Statistical Methods

This page documents the statistical methods used by ASV and asv-spyglass to determine benchmark significance.

Mann-Whitney U Test

ASV uses the Mann-Whitney U test (also called the Wilcoxon rank-sum test) to determine if two sets of benchmark samples come from different distributions.

Properties:

  • Non-parametric: works for any distribution shape (not just normal)

  • Compares medians rather than means

  • Robust to outliers

  • Requires --record-samples to collect multiple measurements

The null hypothesis is that both sample sets are drawn from the same distribution. A low p-value rejects this hypothesis, indicating a statistically significant difference.

P-Value Threshold

ASV uses a p-value threshold of 0.002 (0.2%). This is much stricter than the common 0.05 (5%) threshold, reducing false positives at the cost of requiring larger or more consistent differences to register as significant.

With a threshold of 0.002 and multiple benchmarks, the chance of at least one false positive is kept low even without formal multiple-comparison correction.

99% Confidence Intervals

ASV computes 99% confidence intervals for the ratio between two measurements using two methods:

  • Binomial quantile method: when enough samples exist, uses the binomial distribution to find the sample quantiles that bound the 99% interval

  • Laplace posterior fallback: when sample counts are low, falls back to a Bayesian approach using a Laplace prior

The confidence interval is reported as the +/- value after measurements (e.g., 167+/-3ns means the 99% CI spans 3ns around the median).

The Factor Parameter

The factor parameter (default: 1.1, meaning 10%) sets the minimum ratio change that asv-spyglass considers noteworthy. A benchmark with ratio 1.05 and factor 1.1 is not flagged, even if statistically significant.

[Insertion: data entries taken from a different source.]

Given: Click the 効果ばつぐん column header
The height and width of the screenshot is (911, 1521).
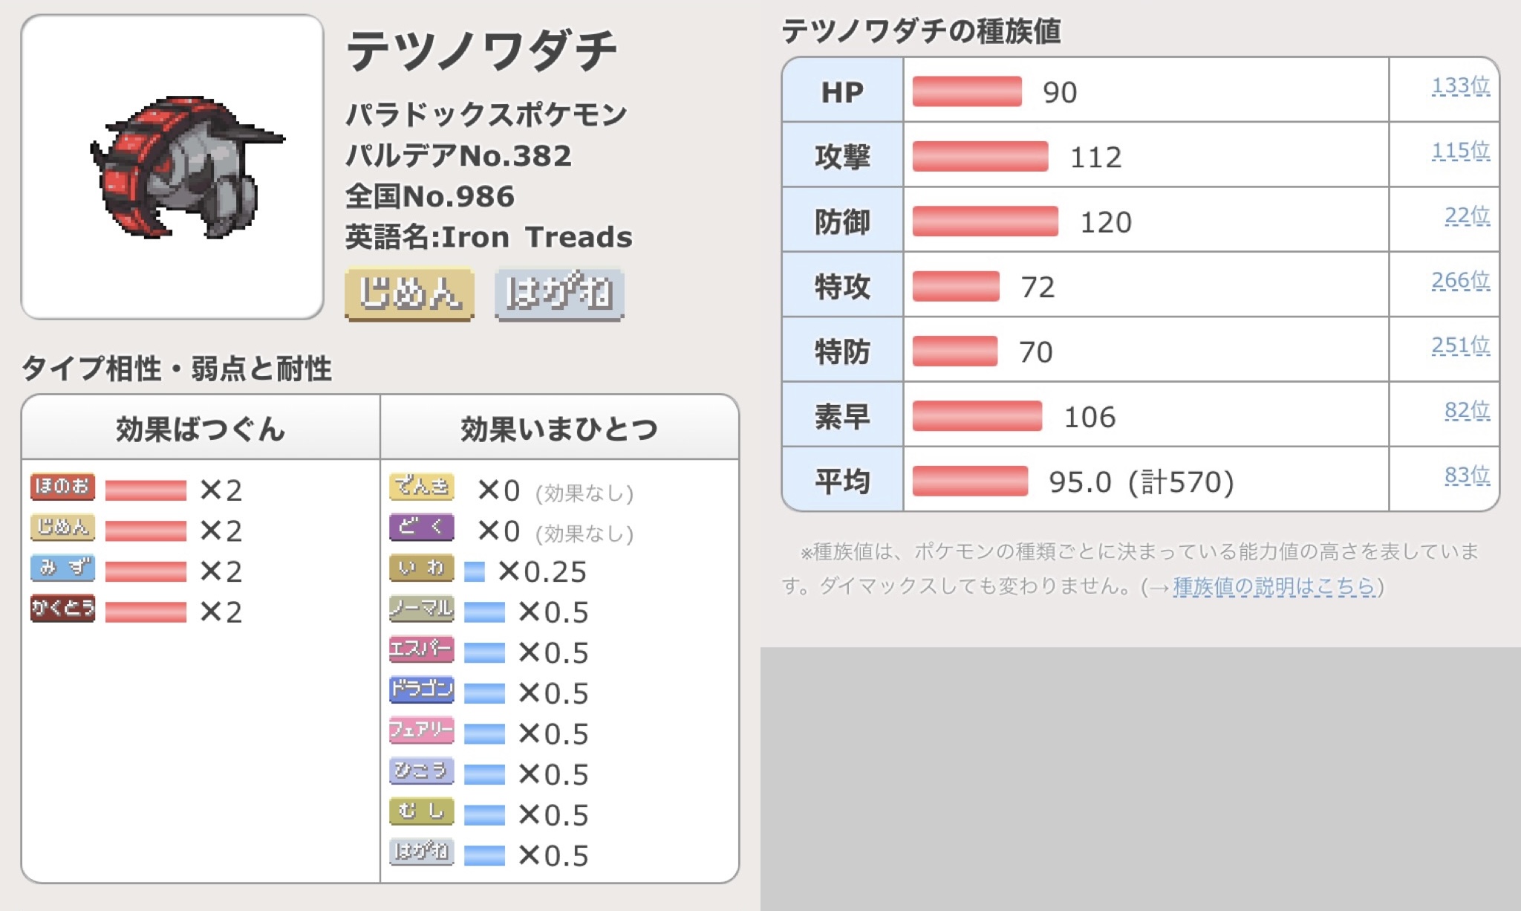Looking at the screenshot, I should 201,429.
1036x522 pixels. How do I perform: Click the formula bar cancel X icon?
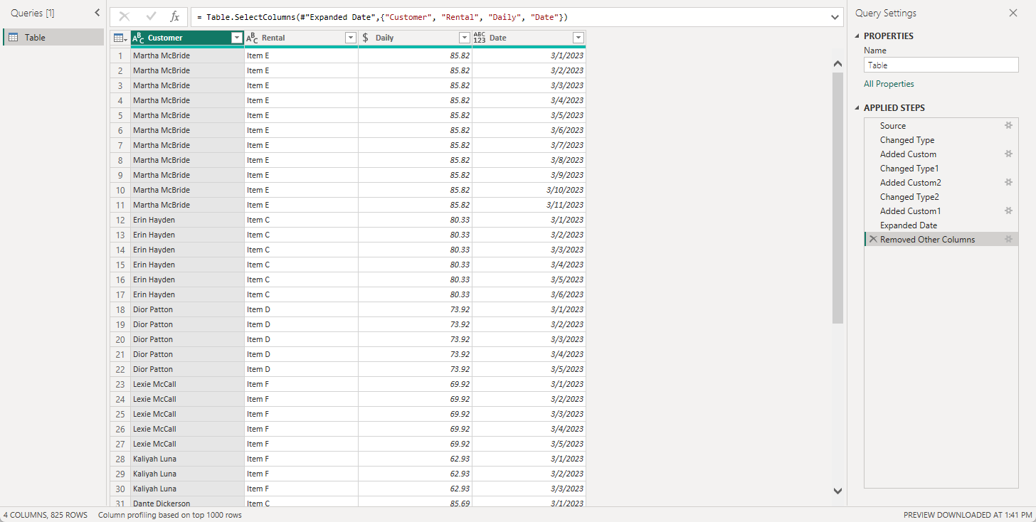pos(125,16)
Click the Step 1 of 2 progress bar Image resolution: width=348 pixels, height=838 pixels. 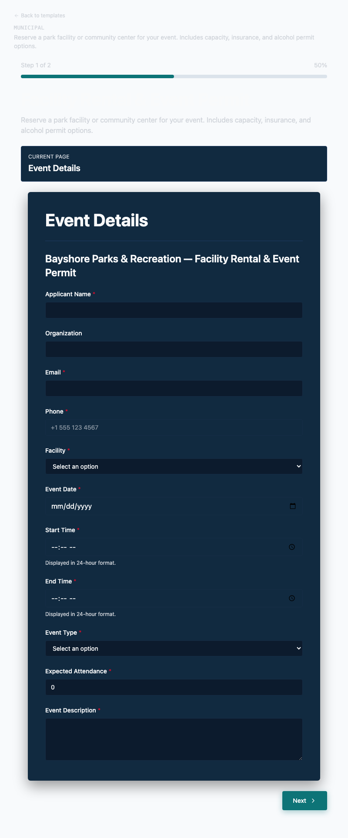174,76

The interaction between factor and statistical significance:

Ratio vs Factor

Significant?

Mark

Meaning

Above factor

Yes

+ or -

Real, meaningful change

Above factor

No

~ prefix

Uncertain – might be noise

Below factor

Yes

(space)

Statistically real but too small to matter

Below factor

No

(space)

No meaningful change

Why ~ Prefix Matters

A ratio like ~1.15 means the change exceeds the factor threshold (1.1) but failed the Mann-Whitney U test. This is an important signal: the benchmark might be regressing, but the evidence is not strong enough to be confident.

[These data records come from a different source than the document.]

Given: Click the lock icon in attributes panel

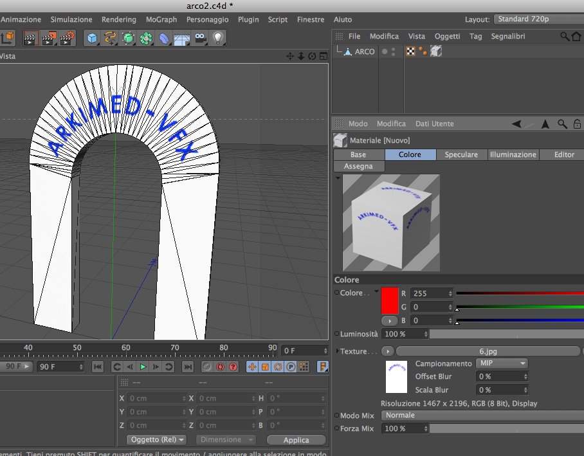Looking at the screenshot, I should (x=578, y=123).
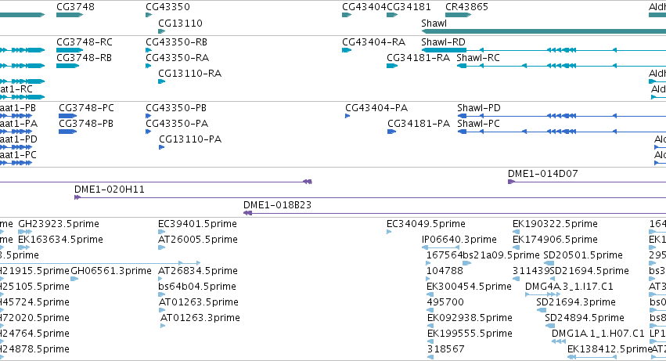Open the CG43350-RB transcript label

coord(176,42)
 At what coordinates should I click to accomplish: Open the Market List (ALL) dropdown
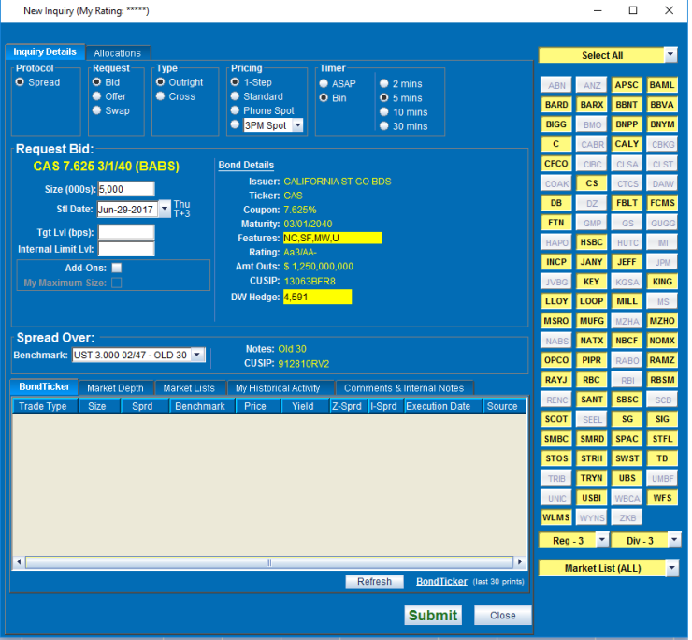(x=670, y=568)
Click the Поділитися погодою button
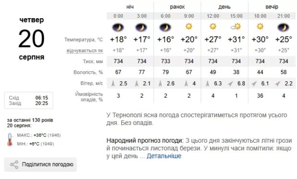 click(x=41, y=165)
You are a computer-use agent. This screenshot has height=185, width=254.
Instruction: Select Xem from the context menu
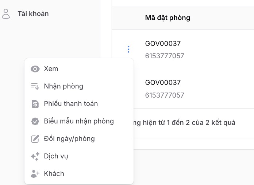[x=51, y=69]
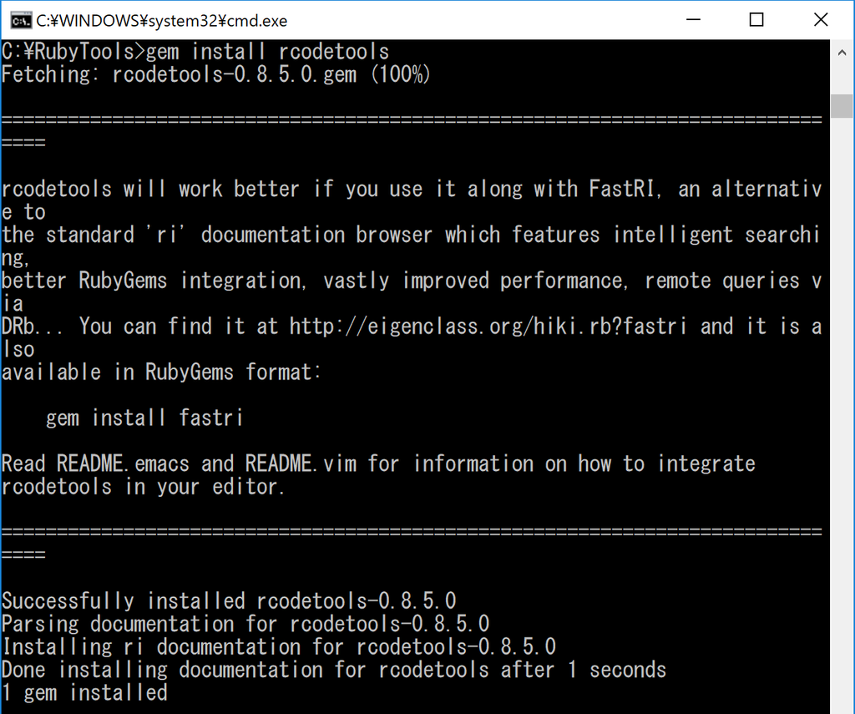This screenshot has height=714, width=855.
Task: Close the cmd.exe window
Action: pyautogui.click(x=821, y=20)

This is different from a simple ratio > threshold approach (which is what inline bash regex patterns typically do). The statistical test accounts for measurement noise and sample size.

Why This Beats Naive Ratio Comparison

Many CI setups compare ratios with a simple threshold:

if (( $(echo "$RATIO > 10.0" | bc -l) )); then
  REGRESSION="true"
fi

This has several problems:

  • Ignores measurement variance (a 2x ratio from noisy data may be meaningless)

  • Ignores sample size (single-sample ratios are unreliable)

  • Cannot distinguish real regressions from noise

  • No confidence intervals

ASV + asv-spyglass addresses all of these by requiring --record-samples, applying Mann-Whitney U, and computing confidence intervals. The action preserves this rigor in its PR comments.

Practical Recommendations

  • Always use --record-samples in ASV. Without it, no statistical testing is possible and asv-spyglass falls back to simple ratios.

  • Use at least 3-5 samples per benchmark (ASV’s default repetition count). More samples improve statistical power.

  • Set --factor based on your project’s noise floor. If benchmarks typically vary by +/-5%, a factor of 1.1 (10%) is appropriate. For lower-noise setups, 1.05 works.

  • The ~ prefix is not a false alarm – it is a signal to investigate further, not to ignore.